Question

Number theory conjecture... :D

Answer 1

\(\tau(n)\) is the divisor counting function, for example \(\tau(12)=6\) since there are six divisors of 12: 1, 2, 3, 4, 6, 12.

Conjecture: There exists one and only one number \(n\) with an odd number of divisors \(\tau(n) \equiv 1 \mod 2\) such that its total number of divisors is equal to the average of the adjacent divisors.

\[\tau(n)=\frac{\tau(n+1)+\tau(n-1)}{2}\]

That number is \(n=8836\) with \(\tau(8836)=9\) which is odd.

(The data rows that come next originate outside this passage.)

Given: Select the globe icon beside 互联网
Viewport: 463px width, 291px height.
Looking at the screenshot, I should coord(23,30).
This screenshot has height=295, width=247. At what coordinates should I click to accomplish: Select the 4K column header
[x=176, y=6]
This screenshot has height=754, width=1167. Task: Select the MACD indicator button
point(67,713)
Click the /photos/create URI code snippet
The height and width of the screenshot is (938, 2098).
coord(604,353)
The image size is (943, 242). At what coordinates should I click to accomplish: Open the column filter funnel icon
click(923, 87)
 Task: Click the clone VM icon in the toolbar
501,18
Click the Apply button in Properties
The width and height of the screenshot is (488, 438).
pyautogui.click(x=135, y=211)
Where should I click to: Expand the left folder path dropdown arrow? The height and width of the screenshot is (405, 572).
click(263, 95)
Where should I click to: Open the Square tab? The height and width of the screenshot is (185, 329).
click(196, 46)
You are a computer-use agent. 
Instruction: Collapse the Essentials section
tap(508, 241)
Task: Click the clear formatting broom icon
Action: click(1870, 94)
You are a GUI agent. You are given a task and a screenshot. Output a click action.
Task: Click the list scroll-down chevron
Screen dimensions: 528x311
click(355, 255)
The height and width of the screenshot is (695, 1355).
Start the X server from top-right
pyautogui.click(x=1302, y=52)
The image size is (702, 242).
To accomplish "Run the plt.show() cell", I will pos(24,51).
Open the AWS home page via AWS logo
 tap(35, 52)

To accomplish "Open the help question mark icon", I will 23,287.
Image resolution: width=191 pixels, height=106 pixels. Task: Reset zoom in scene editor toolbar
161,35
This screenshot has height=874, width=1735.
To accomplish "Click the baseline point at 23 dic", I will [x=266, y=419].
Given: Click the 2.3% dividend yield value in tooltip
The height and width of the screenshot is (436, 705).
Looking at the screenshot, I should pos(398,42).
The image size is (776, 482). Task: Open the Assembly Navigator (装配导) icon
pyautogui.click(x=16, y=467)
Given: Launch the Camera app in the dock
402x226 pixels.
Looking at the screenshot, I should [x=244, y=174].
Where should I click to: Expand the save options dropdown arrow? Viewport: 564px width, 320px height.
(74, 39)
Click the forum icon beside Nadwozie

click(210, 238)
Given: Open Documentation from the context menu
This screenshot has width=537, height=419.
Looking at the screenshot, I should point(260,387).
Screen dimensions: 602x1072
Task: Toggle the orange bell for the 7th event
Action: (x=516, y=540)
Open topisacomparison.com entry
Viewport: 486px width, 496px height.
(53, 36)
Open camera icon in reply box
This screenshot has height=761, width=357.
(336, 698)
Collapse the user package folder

So, proof or counter example, any ideas? :D

Answer 2

I feel like putting that n = 8836 just to verify that it's correct but it's a shoddish way to prove it..
because I was thinking that we have n = 12
and then into that formula I would need to find tao(13) and tao(11) which don't have that many divisors and both of those numbers 13 and 11 are prime.

Answer 3

I tested all numbers up to 100,000 and this is the only number that satisfies this. I could go higher I guess haha.

Answer 4

\[\tau(12)=\frac{\tau(13)+\tau(11)}{2}\] but then for 13 only 1 and 13
and 11 only 1 and 11
that's like 2 a piece. wtheck I got 2.

Answer 5

Wait a sec, that's not right,

\[\tau(11)=2\]\[\tau(12)=6\]\[\tau(13)=2\]
\[6 \ne \frac{2+2}{2}\]

Although you did hit up on something interesting hmm.

Answer 6

I didn't really think about twin primes, they seem to be kind of related to this.

Answer 7

yeah I know that
\[6 \ne \frac{2+2}{2} \]

but 13 and 11 are both prime numbers . the only numbers divisible are 1 and itself.

so for 11
1 and 11
so for 13
1 and 13

Answer 8

Oh I guess I'm not following why you wrote this: \[\tau(12)=\frac{\tau(13)+\tau(11)}{2}\]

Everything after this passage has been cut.